# Tormek & Pfeil



## russ0498 (Jan 31, 2016)

I am getting back into carving after a 20-year break. I am going to be slowly buying a variety of Pfeil tools. I no longer have a bench grinder and am thinking about getting a Tormek for sharpening. I have used a friend's T-8 and loved it. I am looking at the T-4 due to cost factors. My goal is to eventually carve gunstocks.

Am I making a mistake with the T-4?

Does the T-4 use all of the same jigs as the T-8?

What jigs will I need for Gouges, skews and V tools?

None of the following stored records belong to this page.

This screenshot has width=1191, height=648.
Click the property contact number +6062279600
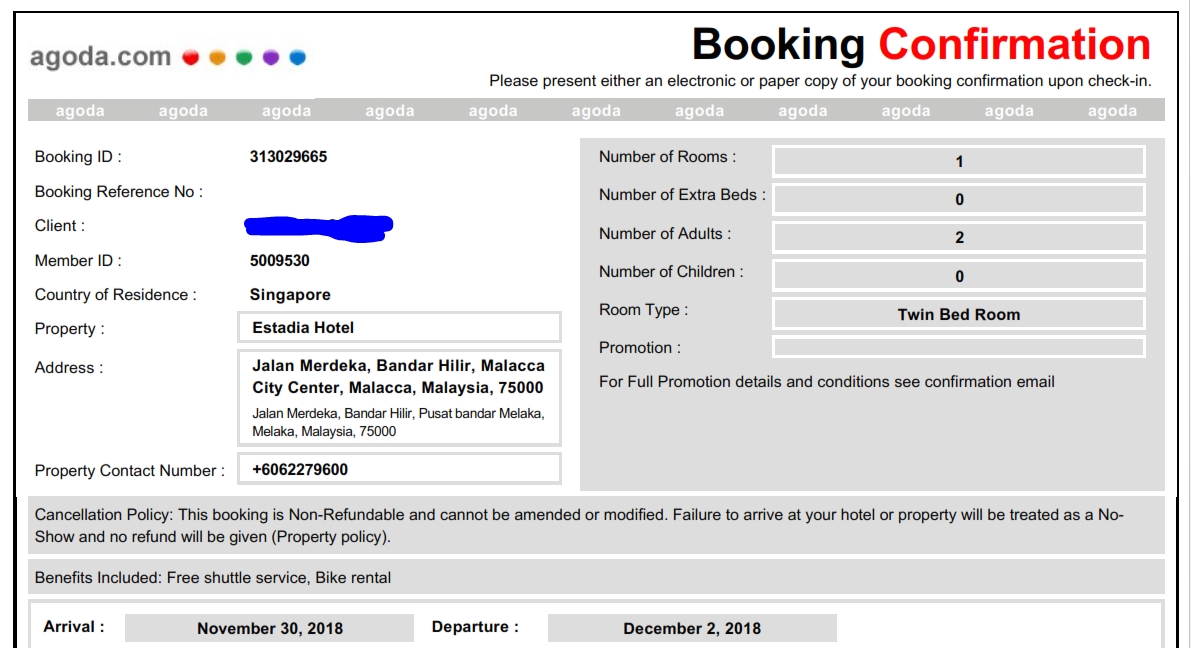[399, 469]
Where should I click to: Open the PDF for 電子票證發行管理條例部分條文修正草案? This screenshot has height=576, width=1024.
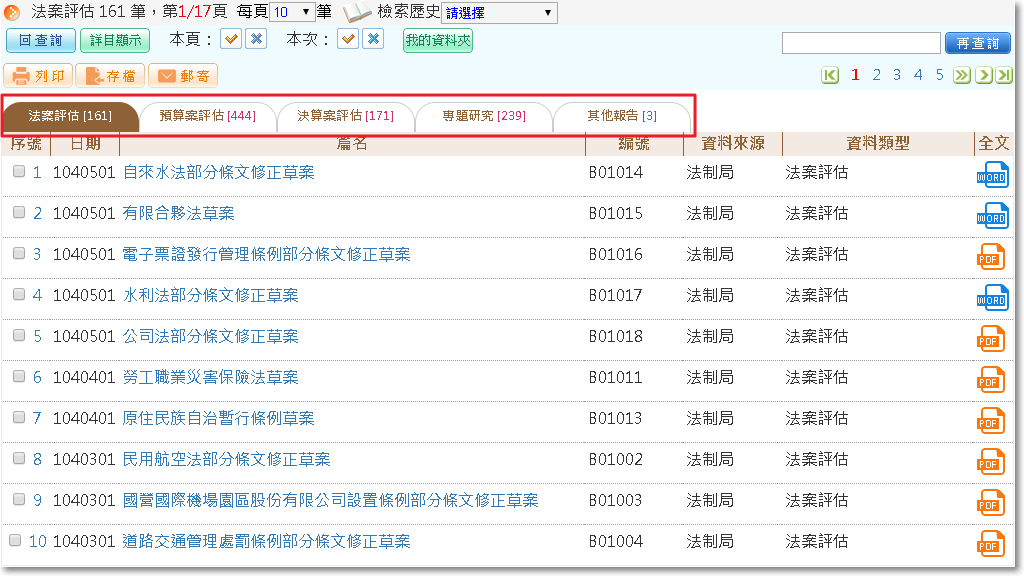(x=991, y=256)
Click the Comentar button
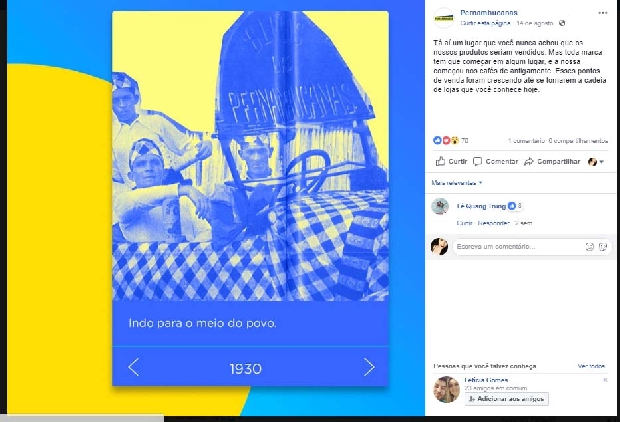This screenshot has height=422, width=620. pyautogui.click(x=495, y=161)
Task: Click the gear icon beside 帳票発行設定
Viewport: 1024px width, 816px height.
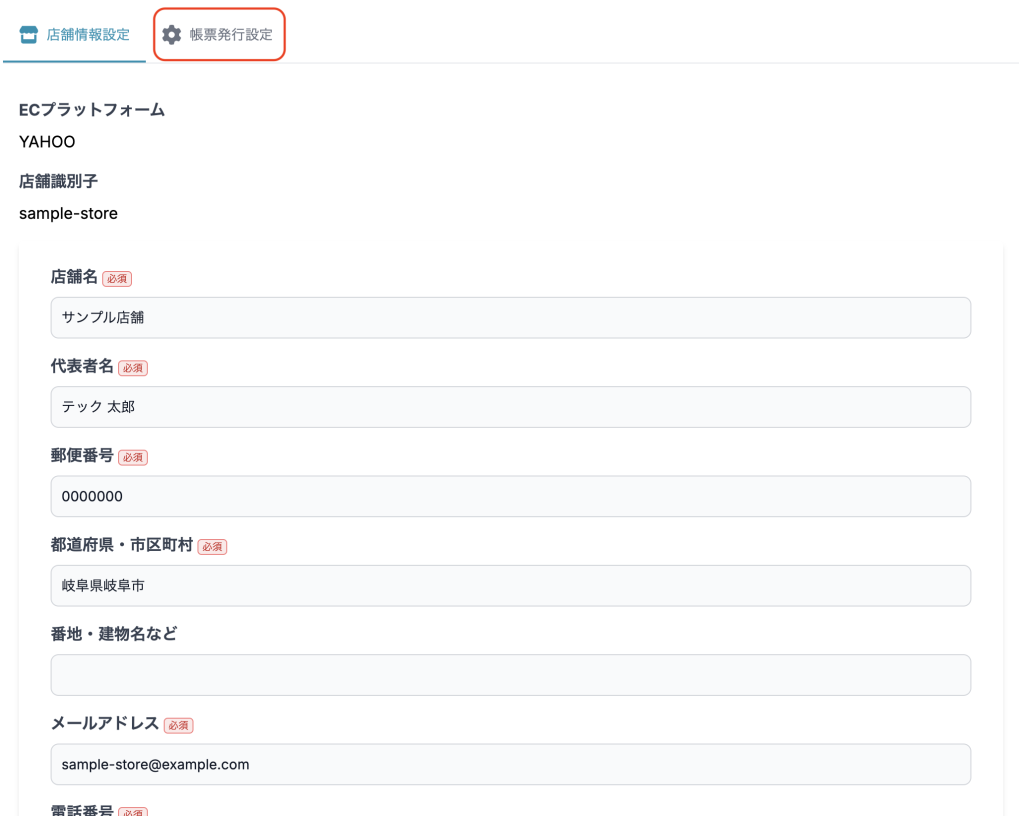Action: tap(172, 35)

Last, if memory serves me, Pfeil was about the best tool available for the money. Is that still so?


----------



## rad457 (Jun 15, 2013)

I have Hirsch carving chisels and have never used any type of grinder to sharpen them? Diamond stone or Water stones to reshape profile if needed and leather and wood with green compound to hone sharp?


----------



## SMP (Aug 29, 2018)

> I have Hirsch carving chisels and have never used any type of grinder to sharpen them? Diamond stone or Water stones to reshape profile if needed and leather and wood with green compound to hone sharp?
> 
> - Andre


Same here. I learned from Mary May's videos. Those gouges are pricey. I want to ONLY take off as much material as necessary to be sharp.


----------



## Unknowncraftsman (Jun 23, 2013)

I have the Tormek T8. It does cost a lot but I use mine a lot more the my dewalt grinder. Here one point not shared a lot about the Tormek. You can grind towards you or away from you. I can't successfully describe why this matters but it does.
I also have 3 different stones the gray the black stone and a Japanese stone that's fine grit. It's the one I use for small v carving tools. 
Good Luck


----------



## Dark_Lightning (Nov 20, 2009)

I like my Pfeil carving tools both palm and many bigger ones. I also have some Henry Taylor and Ashley Iles palm tools. I've used them straight out of the box, all deadly sharp. I bought some Schaaf fishtails. A couple of those I had to grind to proper shape and then hone. I haven't used them enough yet to say anything about their holding an edge. Maybe someone else can chime in.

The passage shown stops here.